I would love to wait for the latter type of tasks though, because those are typically the ones that require the most work from me to verify and I don't want my attention divided with multitasking.

esafak 22 hours ago||
GLM 5.2 has a Fast variant at 200-400 tps.
redrix 22 hours ago|
The fact that these Chinese models are getting close to “Opus-grade” despite costing 6x-8x less is huge.

As the token bills start to come in, those economics will be harder to ignore (regardless of the origin of the LLM); especially as there will be many CIOs sweating over their quick and costly AI initiatives showing little ROI.

My hope is that the EU also steps up their own competition in the frontier model space so that it’s not just China v USA.

AgentMasterRace 20 hours ago|
they're not near opus at all, anyone using the models in a real working environment will tell you the same thing. on paper they have impressive benchmarks, but that's not realistic to actual use.
drbscl 14 hours ago|||
I think it depends on your use case. For my personal projects (a mix of webdev & some Rust desktop apps) it's honestly very close to Opus 4.8 (which I use in my day job).

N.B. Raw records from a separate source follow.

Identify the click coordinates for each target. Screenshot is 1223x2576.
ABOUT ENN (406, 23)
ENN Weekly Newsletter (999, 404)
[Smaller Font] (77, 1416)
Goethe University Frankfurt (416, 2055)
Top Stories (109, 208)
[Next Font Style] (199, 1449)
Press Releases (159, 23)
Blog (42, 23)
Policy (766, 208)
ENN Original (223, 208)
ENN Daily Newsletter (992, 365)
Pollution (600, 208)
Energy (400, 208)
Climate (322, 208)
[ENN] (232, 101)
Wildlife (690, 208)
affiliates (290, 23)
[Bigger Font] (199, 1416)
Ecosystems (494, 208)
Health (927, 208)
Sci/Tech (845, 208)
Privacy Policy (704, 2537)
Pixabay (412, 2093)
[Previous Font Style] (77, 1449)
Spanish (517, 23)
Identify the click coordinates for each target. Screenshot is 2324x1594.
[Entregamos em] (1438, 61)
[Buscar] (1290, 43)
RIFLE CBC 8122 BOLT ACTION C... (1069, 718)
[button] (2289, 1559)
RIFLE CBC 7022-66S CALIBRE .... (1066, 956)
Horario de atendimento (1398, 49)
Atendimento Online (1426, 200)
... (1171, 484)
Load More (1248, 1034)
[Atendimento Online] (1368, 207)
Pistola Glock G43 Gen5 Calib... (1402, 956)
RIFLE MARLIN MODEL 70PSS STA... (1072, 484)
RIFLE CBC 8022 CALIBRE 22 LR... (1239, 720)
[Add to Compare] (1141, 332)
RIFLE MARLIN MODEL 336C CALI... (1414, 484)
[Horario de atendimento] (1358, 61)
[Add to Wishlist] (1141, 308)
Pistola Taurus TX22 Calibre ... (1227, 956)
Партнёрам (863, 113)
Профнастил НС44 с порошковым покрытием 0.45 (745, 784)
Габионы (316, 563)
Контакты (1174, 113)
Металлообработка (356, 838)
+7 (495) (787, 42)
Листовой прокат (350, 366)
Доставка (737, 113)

I don't feel like I'm missing out after cancelling my personal Claude subscription, whereas I used to feel that way a few months ago.

shrinks99 16 hours ago|||
I've been using GLM 5.2 a lot this past week, it's been replacing Opus 4.8. I mostly do front-end web development and haven't noticed much of a quality difference.

Sure, "it's just frontend", but that's actual use enough for me to take it seriously.